Almost every company has a talent problem. It’s hard to find good employees and, once you do, to keep them happy. Today, Beamery announced a fully integrated platform to help solve that problem.

Company co-founder and CEO Abakar Saidov says that while drawing and retaining talent can provide organizations with a key strategic advantage, there has been a dearth of digital tools to help. “What we found was that there is no fundamental kind of operating system or system of record to be able to run that part of the business,” he said.

While there are point solutions for different parts of the process, Beamery recognized an opportunity to deliver a more complete platform. “We essentially built what we’re calling a talent operating system, which encompasses the core primary business objectives of what a company is trying to do with talent,” Saidov explained.

That involves a suite of tools with the three key components around attracting, engaging and retaining talent, which Saidov says lines up in a way like a sales and marketing process.
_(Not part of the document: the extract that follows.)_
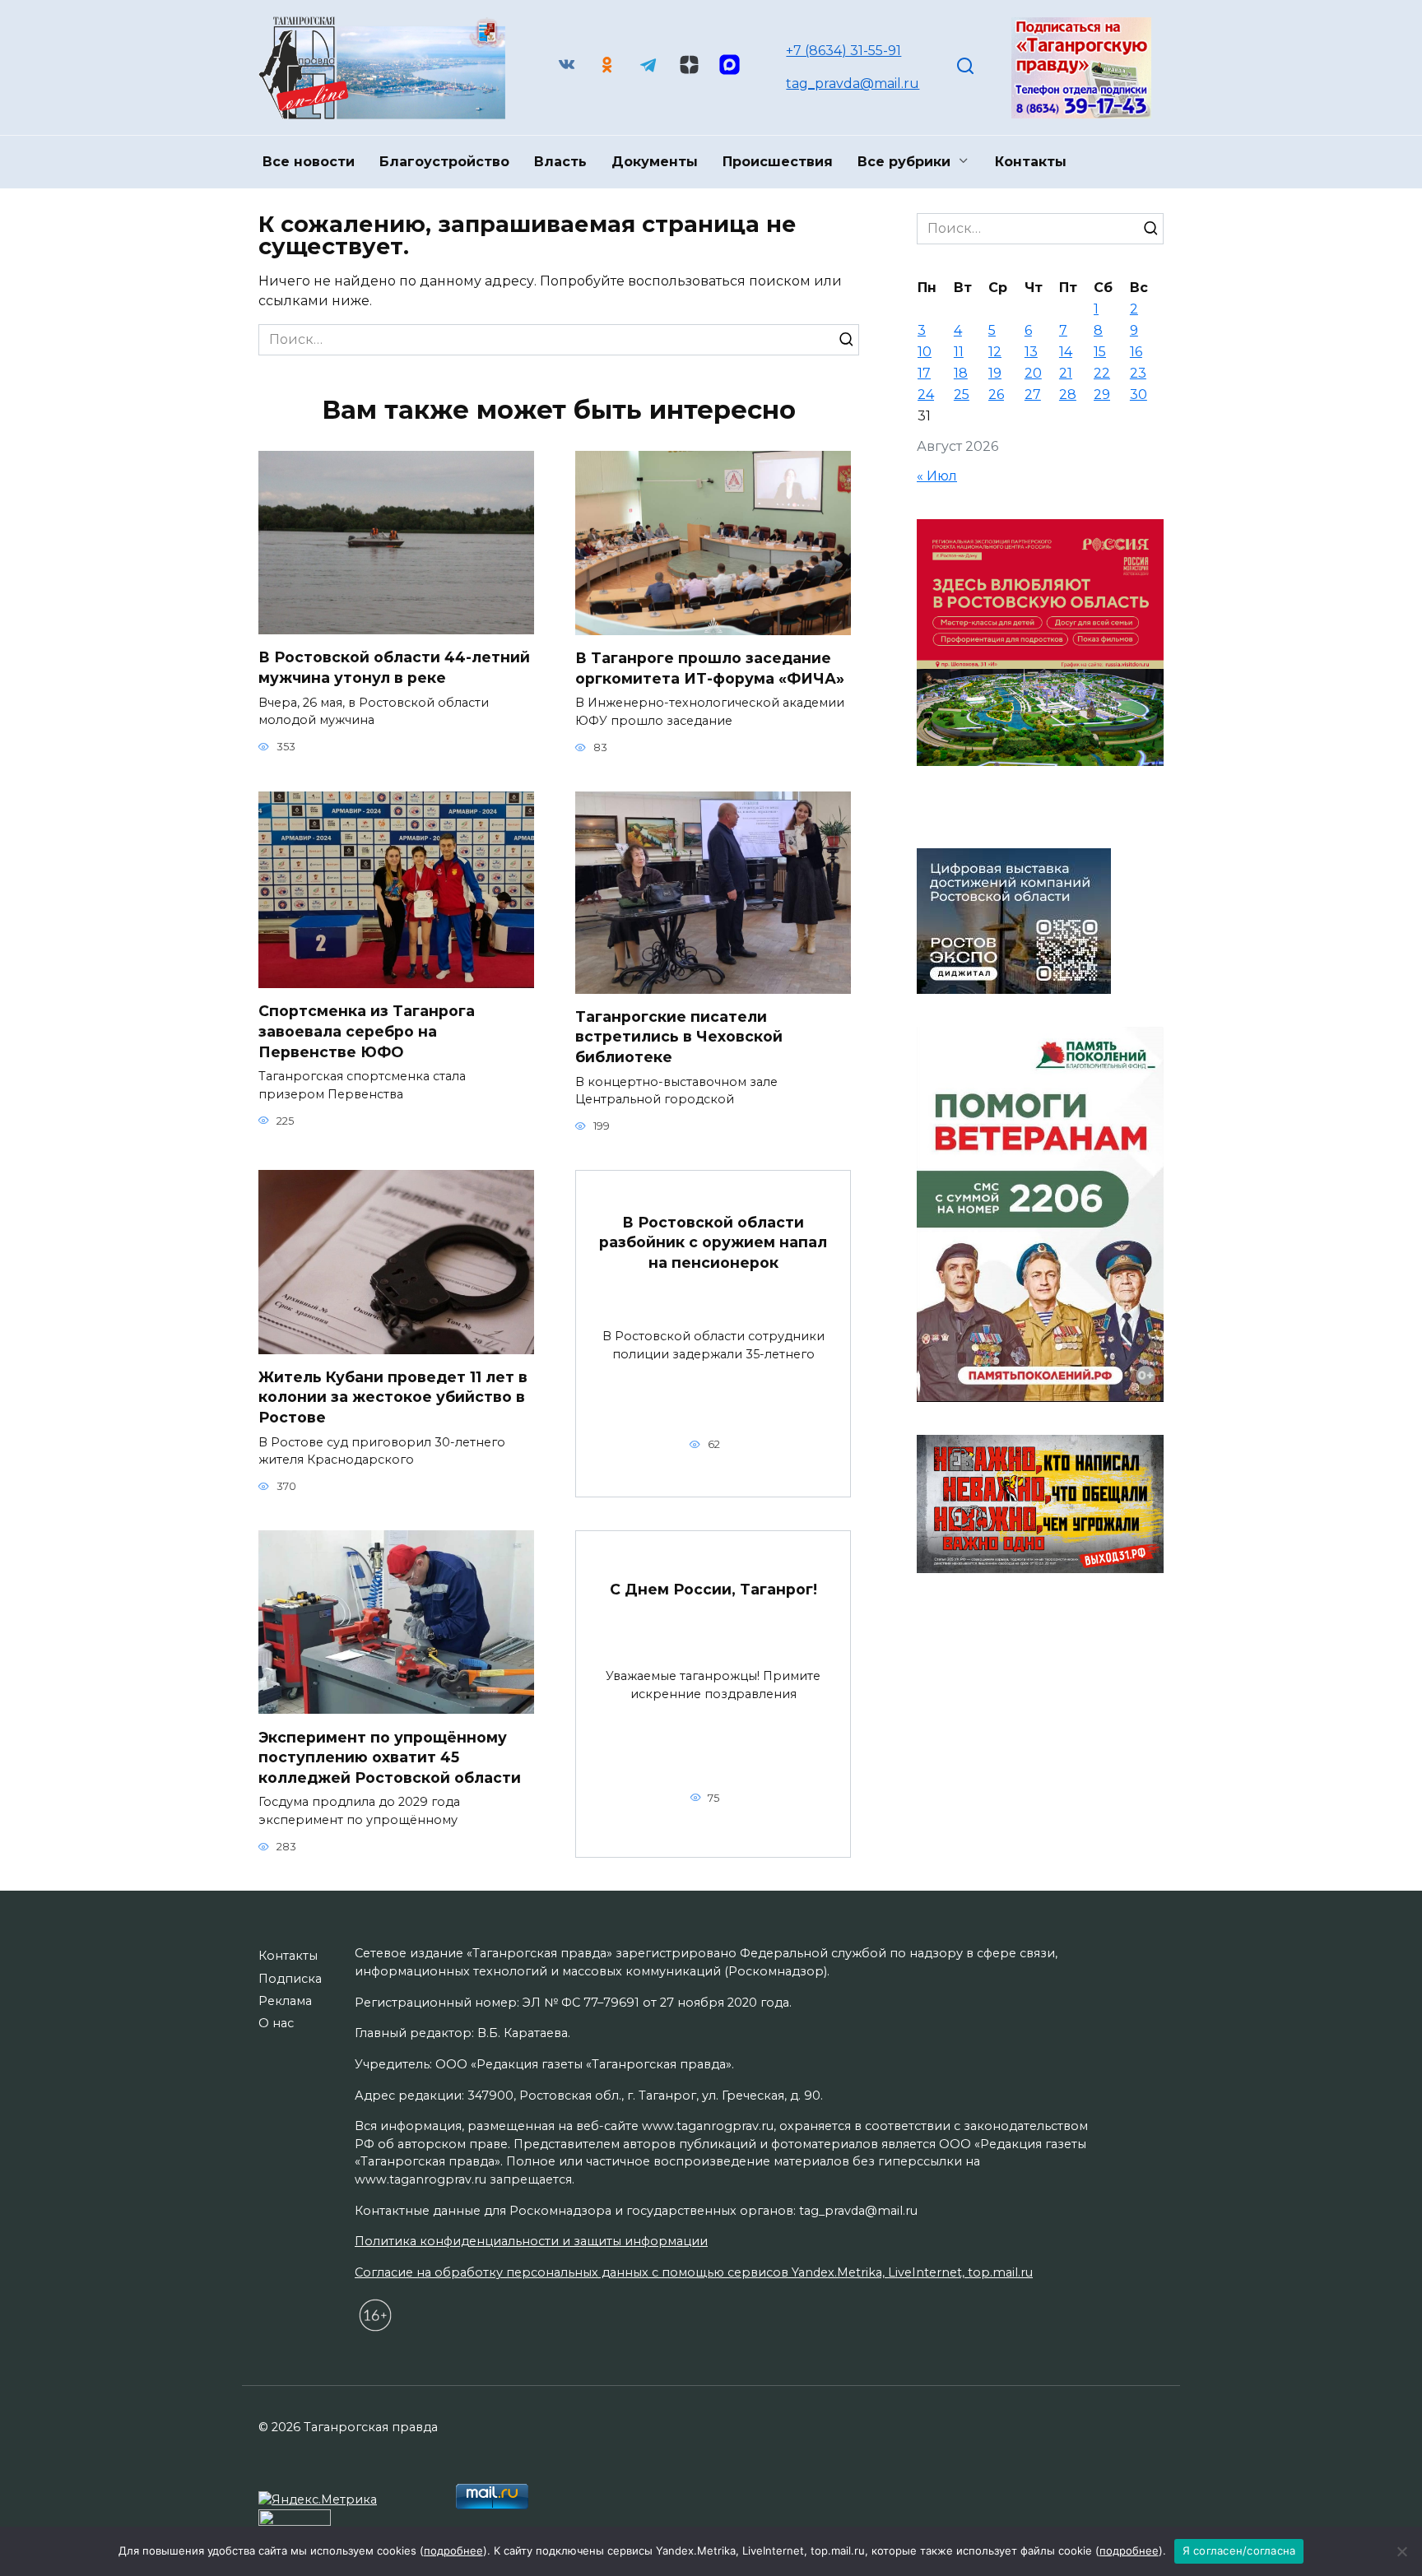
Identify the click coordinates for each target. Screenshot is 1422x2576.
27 (1033, 394)
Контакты (1030, 161)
The problem as he sees it, is that the tools available for sales and marketing lack a set of features companies need when it comes to talent.
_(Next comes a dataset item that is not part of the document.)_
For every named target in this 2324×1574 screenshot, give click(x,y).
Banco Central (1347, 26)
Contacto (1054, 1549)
Each of the three components of the Beamery solution have been designed with helping companies move through the talent workflow process. Attracting involves setting up micro sites for recruiting on the company website that are linked to Beamery, along with an event planning tool for setting up something like a campus recruitment day.

The Engage component involves a talent CRM database and marketing tools, while the Retain piece is about helping employees apply for internal jobs and survey tools to get feedback throughout the process.

The solution also involves linking to other enterprise systems, so there is a middleware piece that enables companies to connect to other tools. Saidov said that prior to today’s announcement, the company offered the CRM and middleware pieces, but it recognized all along that it needed a more complete solution. It just took some time and money to develop it.

If you’re wondering how this could work with LinkedIn, he says that it co-exists with it. Just as salespeople might find prospects in LinkedIn, then manage the customer relationship in a CRM tool, recruiters can find candidates in LinkedIn and manage the recruitment process in Beamery. (One of the company’s investors includes Microsoft Ventures. Microsoft bought LinkedIn in 2016 for $26.2 billion.)

The company has raised $40 million so far, according to Saidov, and today it has 160 employees based in London, with offices in San Francisco and Austen.